Why Content Extraction with JS Rendering Matters

Running a headless browser fleet in-house is expensive and fragile, and most read-mode libraries fail on modern JS-heavy sites. Scavio delivers readability-quality extraction with full JS rendering as a single API call, eliminating Playwright clusters and homegrown Readability forks. RAG teams see immediate quality lifts because noise from nav and ads is no longer polluting their embeddings, and engineering teams cut browser infrastructure spend significantly.

LangChain Example

Drop content extraction with js rendering data into your LangChain agent in a few lines:

Python
from langchain_scavio import ScavioContentTool
from langchain_community.vectorstores import Chroma
from langchain_anthropic import ChatAnthropic

tool = ScavioContentTool(api_key="your_scavio_api_key")

page = tool.invoke({
    "url": "https://example.com/ai-agents-are-eating-saas",
    "render_js": True,
})

docs = [{"text": page["text"], "metadata": {"url": page["url"]}}]
store = Chroma.from_texts([d["text"] for d in docs], metadatas=[d["metadata"] for d in docs])
print(f"Indexed {page['word_count']} words from {page['title']}")

Frequently Asked Questions

Send a search request with the appropriate platform (google) and Scavio returns content extraction with js rendering data in the response. See the example above for the exact field path.

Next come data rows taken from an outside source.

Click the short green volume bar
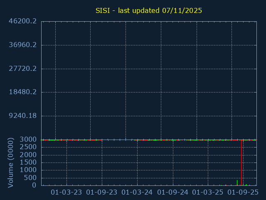This screenshot has height=200, width=266. 237,183
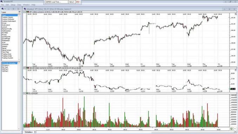Click the chart icon beside Beta 5
238x134 pixels.
[78, 2]
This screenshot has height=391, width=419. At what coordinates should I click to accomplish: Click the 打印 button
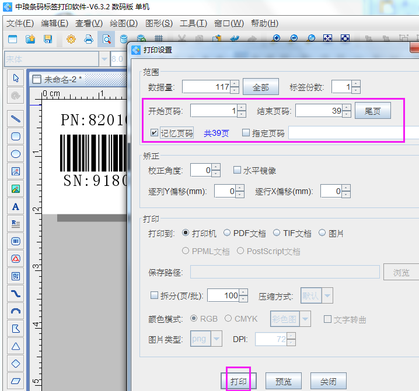(x=238, y=382)
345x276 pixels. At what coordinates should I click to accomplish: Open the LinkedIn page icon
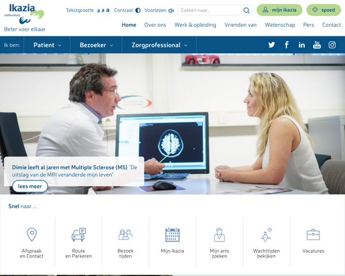tap(302, 45)
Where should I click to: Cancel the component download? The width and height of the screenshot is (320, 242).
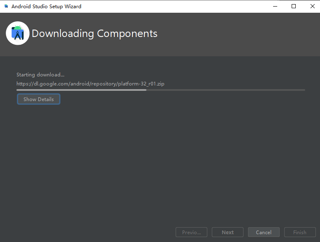pyautogui.click(x=264, y=232)
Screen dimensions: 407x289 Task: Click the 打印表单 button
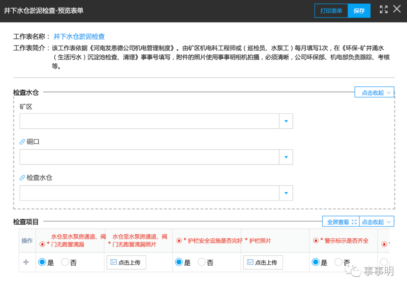[331, 11]
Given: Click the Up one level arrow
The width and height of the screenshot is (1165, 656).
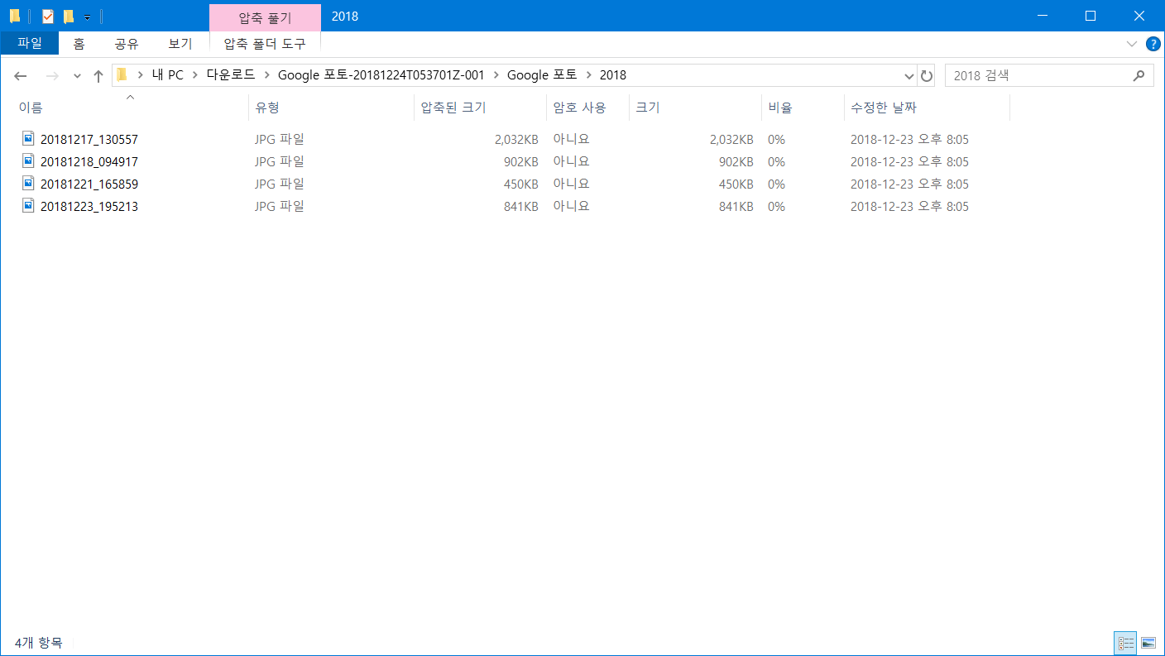Looking at the screenshot, I should pos(98,76).
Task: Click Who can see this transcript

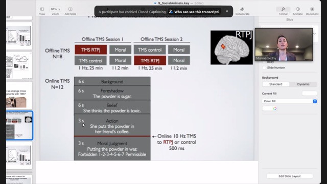Action: coord(197,12)
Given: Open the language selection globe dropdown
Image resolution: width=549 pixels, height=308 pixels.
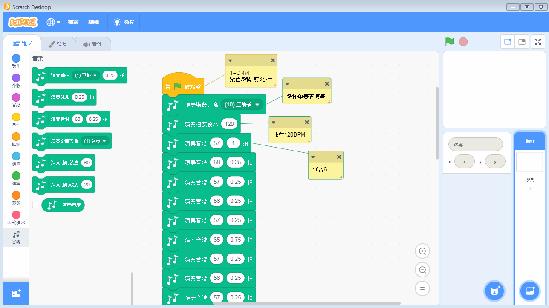Looking at the screenshot, I should point(53,22).
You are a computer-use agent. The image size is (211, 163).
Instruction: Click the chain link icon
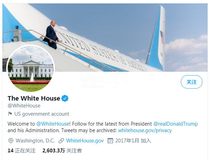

Yes. Scavio fetches content extraction with js rendering data in real time on each request. There is no caching layer and no stale data.

Scavio's content extraction endpoint takes any URL and returns the clean, readable article body rendered in a full headless browser, so single-page apps and JavaScript-heavy sites

Content Extraction with JS Rendering data is returned as part of the standard search response. Each request costs 1 credit. Free tier includes 500 credits/month.

Start Using Content Extraction with JS Rendering

Render any URL in a headless browser and extract clean article content, title, byline, and structured metadata.